WRITTEN INSTRUCTION 1 -> Print the passage of the forum thread below starting at "Seems like most" and ending at "Aust99 (Jun 23, 2013)", copying it word for word.

SUPPLIED TEXT ->
"""
# Meet BBWs in their 20s



## mercedesmazda (Jun 23, 2013)

Hello,
I am a 24 yo FA and I´d like to meet BBWs/SSBBWs in my own age. 
Seems like most of the women on this site and at the BBW parties are way older than me. Where can I meet BBWs my own age?


----------



## Aust99 (Jun 23, 2013)

A lot of people in their twenties go clubbing or out to bars to catch up with friends and let their hair down... Try there. 

And how about Internet dating?


----------



## mercedesmazda (Jun 23, 2013)

Aust99 said:


> A lot of people in their twenties go clubbing or out to bars to catch up with friends and let their hair down... Try there.
> 
> And how about Internet dating?



Tried there but rarely meet really big girls. Very rare to see girls over 200 lbs in clubs. 

Same with internet dating.

Ideally I would like to meet a SSBBW. A lot of them at BBW bashes but most of them are 30 plus.


----------



## mercedesmazda (Jun 23, 2013)

Going on vacation as well, any suggestions where to go if I would like to meet big girls?


----------



## J_Underscore (Jun 23, 2013)
"""
WRITTEN INSTRUCTION 2 -> Identify each line in the rows below that contains the string "Where", and copy those lines.

TASK DATA ->
"""
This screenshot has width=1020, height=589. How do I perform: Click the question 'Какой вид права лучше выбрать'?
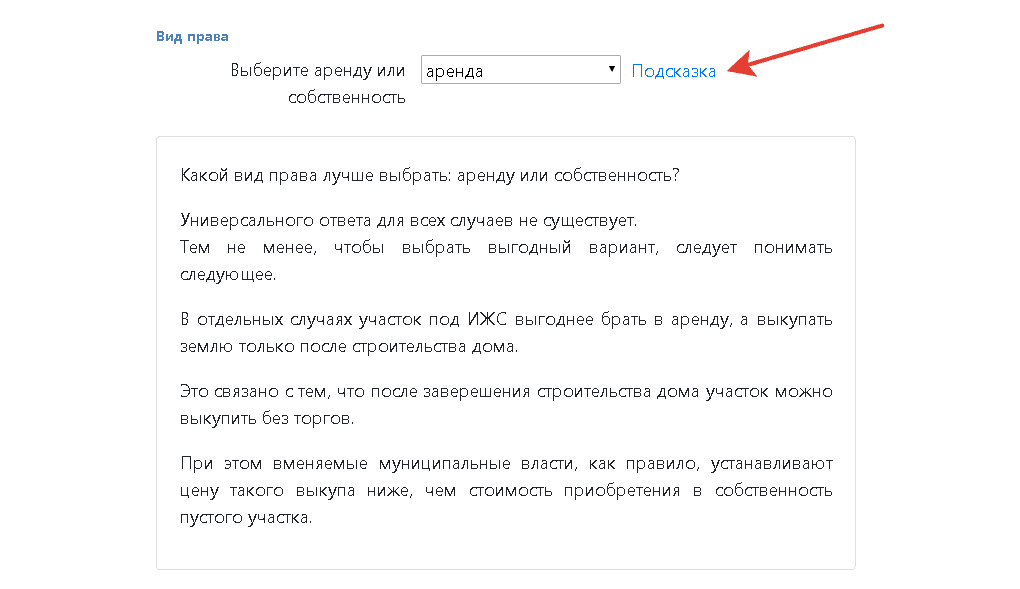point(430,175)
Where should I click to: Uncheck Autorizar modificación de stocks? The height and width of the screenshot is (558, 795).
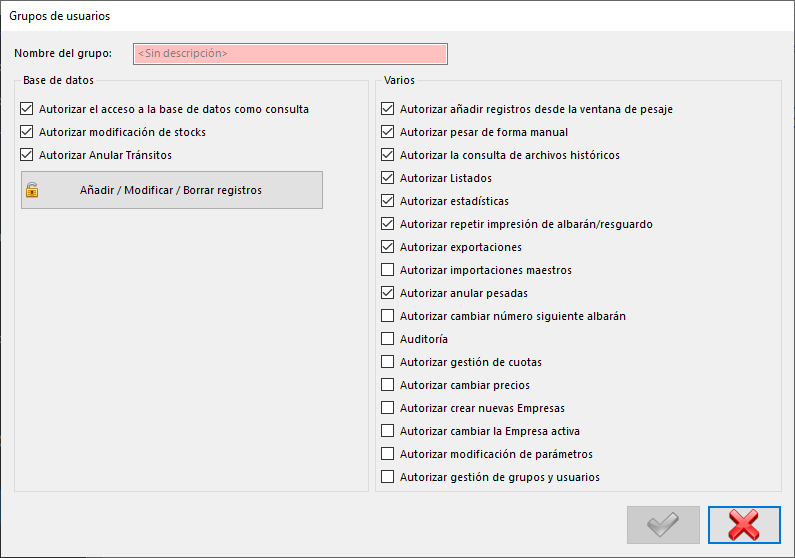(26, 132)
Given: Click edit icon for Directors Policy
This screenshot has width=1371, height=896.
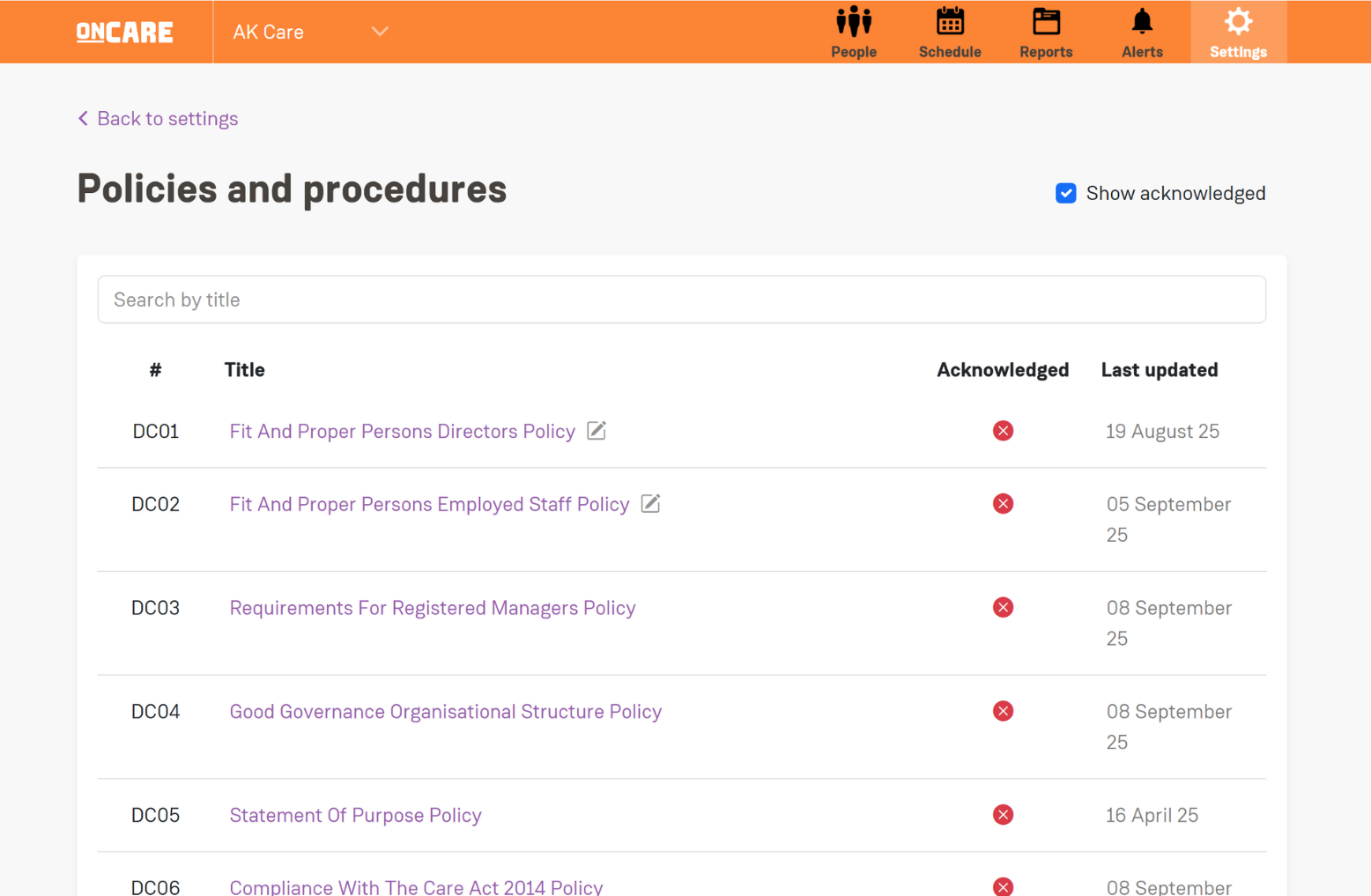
"""
"""
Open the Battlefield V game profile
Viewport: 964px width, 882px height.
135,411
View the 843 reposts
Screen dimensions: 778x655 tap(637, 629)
"""
"""
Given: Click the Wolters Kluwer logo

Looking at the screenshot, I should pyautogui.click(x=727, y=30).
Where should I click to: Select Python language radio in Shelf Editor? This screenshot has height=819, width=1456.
"""
FULL RESPONSE 1 ->
Seems like most of the women on this site and at the BBW parties are way older than me. Where can I meet BBWs my own age?


----------



## Aust99 (Jun 23, 2013)

FULL RESPONSE 2 ->
Where should I click to: Uncheck Autorizar modificación de stocks? The height and width of the screenshot is (558, 795).
Where should I click to: Select Python language radio in Shelf Editor? This screenshot has height=819, width=1456.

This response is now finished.